A questão racial era um norte para Sara. Gilmar conta: “Ela tinha e tem, onde ela estiver, uma fé muito grande em pessoas pretas, em homens pretos em especial. Sara sempre tentava fortalecer essa crença de que nós não éramos o problema, mas que nós poderíamos ser a solução.” Além da fé, Gilmar via em Sara força e uma personalidade exemplar. “Nós tínhamos a ambição em comum, mas ela era muito prática”, descreve. “Eu tinha um sonho, mas ela me deu o plano pra colocar ele em prática.”
Na Unicainstancia, além de cofundadora, Sara era COO, sigla do inglês para Chief Operating Officer, algo como um Diretor de Operações. Era a responsável pela parte de marketing e analisava as métricas da empresa, acompanhando a equipe de operação no dia a dia. A morte de Sara deixou não só um cargo vazio, mas um luto em todo o quadro da empresa.

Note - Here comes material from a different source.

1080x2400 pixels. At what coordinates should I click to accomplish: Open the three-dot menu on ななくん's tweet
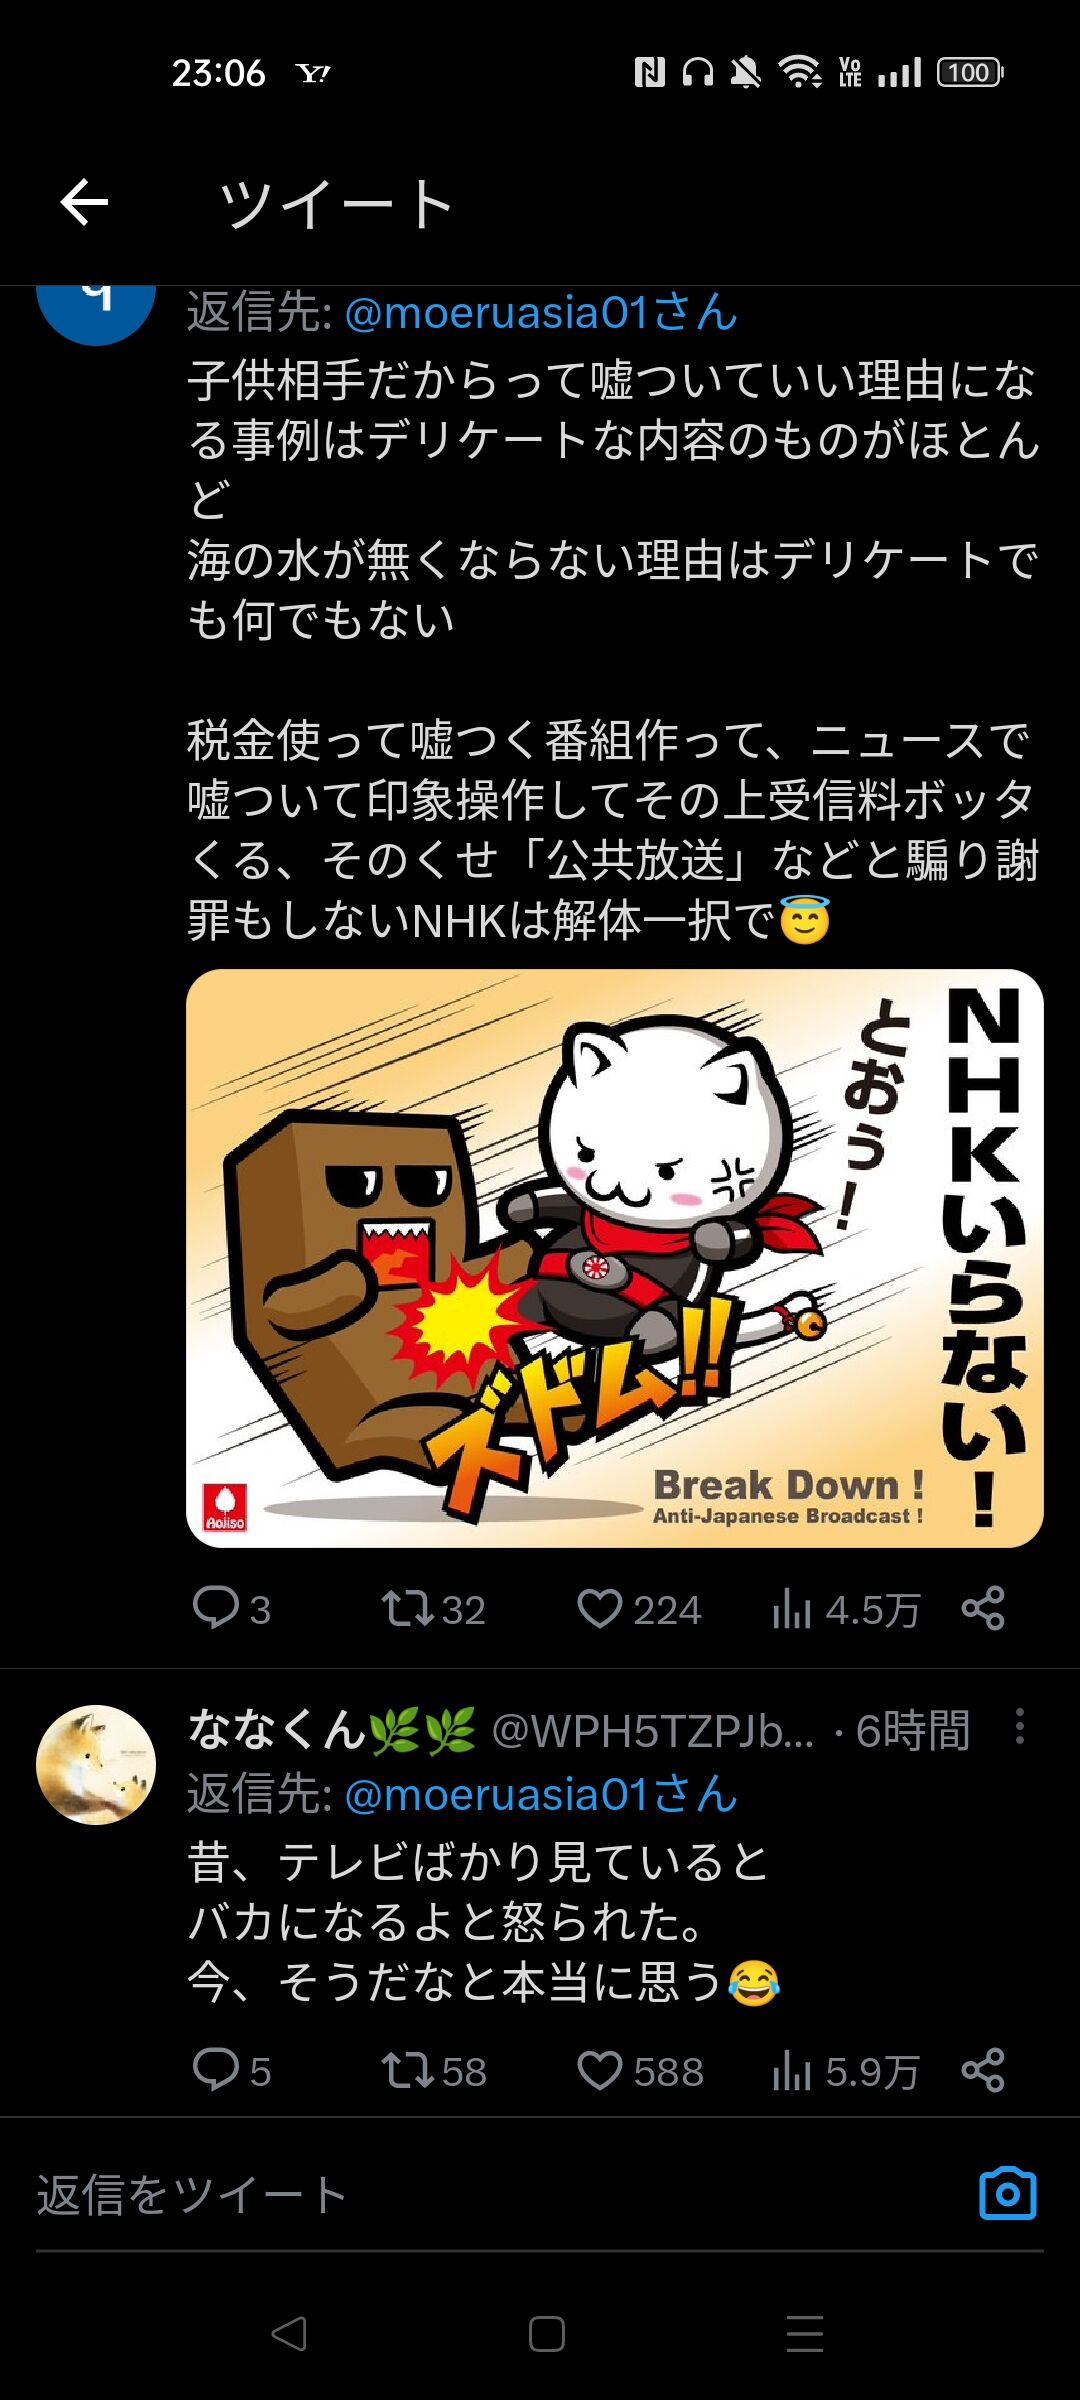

“Mesmo estando no cargo mais alto, ela nunca colocou uma barreira para mim”, conta a estagiária Luiza Moraes. Para ela, Sara, além de chefe, era uma líder e uma inspiração: “Ela conduzia as coisas com maestria, o mundo podia estar pegando fogo, mas quando fazia coisa estava ali completa.” Nos últimos meses, Luiza estreitou o contato direto com Sara, e diz que tira daquela convivência lições sobre a constante vontade de aprender e a disposição a fazer o que tem que ser feito. “Ela mudou meu jeito de ver o mundo, de conversar com as pessoas.”
Arthur Martins, o atual estagiário mais antigo em atividade na empresa, também trabalhou diretamente com Sara. “Ela estava sempre apoiando a gente, cultivando todo dia. Não só com palavras, mas com atitudes. Não tinha dia ruim para ela.” Sara não deixava passar a oportunidade de celebrar a vida. Na véspera da viagem para a Califórnia, em meio a correria do trabalho, Sara fez questão de brindar: convenceu Gilmar e Arthur a fazerem uma pausa entre as reuniões para tomarem juntos um gole do Chivas 12 anos, presente de Daniel Bergamasco, editor da Revista GQ e autor do livro Da Ideia ao Bilhão. “Ela era uma defensora da prática de comemorar pequenas vitórias da vida, tinha um otimismo, uma garra muito nobre”, descreve Arthur.
No mesmo dia, Luiza teve uma sessão de feedback com Sara. Segundo Luiza, elas conversaram sobre planos para a empresa, trocaram conselhos e debateram ideias. Quando recebeu a notícia, Luiza não conseguiu acreditar. Ao falar com a piauí, ela não escondeu o choque de ter perdido uma referência tão abruptamente. “Tenho conversado muito na terapia sobre isso, a gente pode conseguir procurar alguém para o lugar da Sara, mas é impossível achar alguém com o amor que ela tinha pela empresa, com a vontade de fazer a empresa crescer, com toda a bagagem de ter visto desde o início até agora. Não vai ter outra Sara, e isso deixa a gente com o coração apertado.”